READING TEXT:
Oregon Youth Authority’s tattoo removal program helps youth remove the marks of a history they want to leave behind
SALEM – When youth are committed to the care of Oregon Youth Authority (OYA), one stop on the road to rehabilitation for some is the tattoo removal program, where youth can literally erase parts of their past.
Without the program, OYA youth with gang-related tattoos can return to the community and struggle to move on from their old lives.

“When they would go out, it would be difficult to get a job or go to the military (because of their tattoos), so they would just get in trouble again and go back to (OYA) facilities,” said Griselda Solano-Salinas, an OYA multicultural services coordinator who helped start the tattoo removal program.
Not only could they get in trouble with the law, she said, but she’s known of some cases where youth have been shot in their old neighborhoods because they sported tattoos associated with a rival gang.
In the mid-1990s, the Oregon Psychiatric Association (OPA), in partnership with OYA and local law enforcement, took on the cause of combatting what appeared to be a rise in gang activity.

RECORDED INFORMATION:
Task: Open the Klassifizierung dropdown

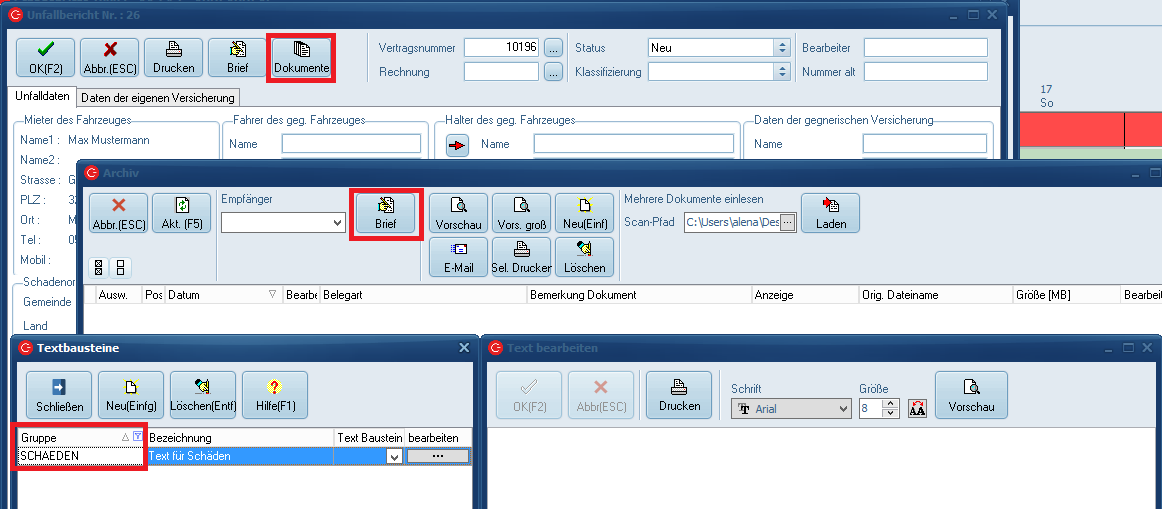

PROMPT A: In the article on the Oregon Youth Authority's tattoo removal program, which organization partnered with OYA and local law enforcement in the mid-1990s to combat gang activity?
PROMPT B: Write a continuation of the article on the Oregon Youth Authority's tattoo removal program, starting after its last sentence.

ANSWER A: The Oregon Psychiatric Association (OPA).

ANSWER B:
Through a grant from the Meyer Memorial Trust, the group purchased a laser tattoo removal machine and started the program in 1997 at Hillcrest Youth Correctional Facility in Salem (the program moved to MacLaren YCF when Hillcrest closed in 2017).
Solano-Salinas helped build the tattoo removal program from nine youth to up to hundreds of applicants at one time.

The program prioritizes visible gang-related, sex trafficking-related, and anti-social tattoos. It’s available to all OYA youth, although Rogue Valley has opted to work with Valley Laser & Aesthetics, a Medford medical provider, at a discounted rate, finishing tattoo removal work on 72 youth in less than four years.